#### Aim of the exercise:
Working from the records below, repeat exactly the lines starting at the line that contains "Instruction: Choose Interne" and ending at the line that contains "The width and height of the screenshot is (801, 586).", inclusive.

(Input records Opens)

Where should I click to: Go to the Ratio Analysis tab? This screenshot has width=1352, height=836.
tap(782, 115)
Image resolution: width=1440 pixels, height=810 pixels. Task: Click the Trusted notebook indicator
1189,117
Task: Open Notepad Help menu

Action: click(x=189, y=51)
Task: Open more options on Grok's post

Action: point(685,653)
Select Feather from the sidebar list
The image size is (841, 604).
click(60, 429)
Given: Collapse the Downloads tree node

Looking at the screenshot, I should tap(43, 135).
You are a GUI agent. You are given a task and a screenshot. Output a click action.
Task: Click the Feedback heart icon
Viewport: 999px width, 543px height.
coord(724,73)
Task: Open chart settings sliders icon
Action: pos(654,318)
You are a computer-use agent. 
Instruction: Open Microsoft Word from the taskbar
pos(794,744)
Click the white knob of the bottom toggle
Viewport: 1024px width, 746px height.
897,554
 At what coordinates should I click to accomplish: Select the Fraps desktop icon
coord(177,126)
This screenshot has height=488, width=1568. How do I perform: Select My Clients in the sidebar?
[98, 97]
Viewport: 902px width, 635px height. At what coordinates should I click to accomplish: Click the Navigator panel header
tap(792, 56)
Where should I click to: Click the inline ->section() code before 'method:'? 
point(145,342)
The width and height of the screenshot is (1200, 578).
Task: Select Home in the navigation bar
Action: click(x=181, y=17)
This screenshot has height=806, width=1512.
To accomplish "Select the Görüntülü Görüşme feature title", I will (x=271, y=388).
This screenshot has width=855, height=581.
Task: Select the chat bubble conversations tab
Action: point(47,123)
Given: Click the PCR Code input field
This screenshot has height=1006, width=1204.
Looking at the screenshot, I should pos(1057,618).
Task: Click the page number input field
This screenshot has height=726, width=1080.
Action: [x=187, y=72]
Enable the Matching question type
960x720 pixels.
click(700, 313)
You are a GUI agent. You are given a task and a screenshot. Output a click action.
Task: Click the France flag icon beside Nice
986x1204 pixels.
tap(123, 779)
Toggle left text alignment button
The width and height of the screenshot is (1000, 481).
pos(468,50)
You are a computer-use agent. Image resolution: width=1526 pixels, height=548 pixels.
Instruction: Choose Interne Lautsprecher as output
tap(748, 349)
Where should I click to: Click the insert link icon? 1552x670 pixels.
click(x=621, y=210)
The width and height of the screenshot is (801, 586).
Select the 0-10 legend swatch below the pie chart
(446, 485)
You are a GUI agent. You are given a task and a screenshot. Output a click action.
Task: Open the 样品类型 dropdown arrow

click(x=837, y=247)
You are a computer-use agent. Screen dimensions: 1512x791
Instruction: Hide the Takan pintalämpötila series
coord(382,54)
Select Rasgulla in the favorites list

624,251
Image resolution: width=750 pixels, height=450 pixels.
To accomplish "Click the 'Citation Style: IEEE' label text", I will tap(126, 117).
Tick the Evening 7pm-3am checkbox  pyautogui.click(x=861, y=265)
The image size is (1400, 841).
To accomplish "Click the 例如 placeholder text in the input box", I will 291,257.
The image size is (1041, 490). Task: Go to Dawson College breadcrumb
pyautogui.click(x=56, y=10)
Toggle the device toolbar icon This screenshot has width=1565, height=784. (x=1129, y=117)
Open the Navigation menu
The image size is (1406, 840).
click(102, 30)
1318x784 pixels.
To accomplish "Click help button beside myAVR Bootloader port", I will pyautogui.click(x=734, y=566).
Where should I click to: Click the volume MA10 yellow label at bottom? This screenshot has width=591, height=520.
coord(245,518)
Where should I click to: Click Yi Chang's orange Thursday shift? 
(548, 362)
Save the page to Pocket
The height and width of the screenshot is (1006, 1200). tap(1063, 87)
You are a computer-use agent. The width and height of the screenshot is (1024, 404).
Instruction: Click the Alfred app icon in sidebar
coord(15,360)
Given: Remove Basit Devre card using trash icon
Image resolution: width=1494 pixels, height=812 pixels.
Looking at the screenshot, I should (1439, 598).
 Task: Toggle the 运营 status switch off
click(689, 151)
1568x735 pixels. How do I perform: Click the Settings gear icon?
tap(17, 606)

(Input records Closes)

#### Completed task:
Instruction: Choose Interne Lautsprecher as output
tap(748, 349)
Where should I click to: Click the insert link icon? 1552x670 pixels.
click(x=621, y=210)
The width and height of the screenshot is (801, 586).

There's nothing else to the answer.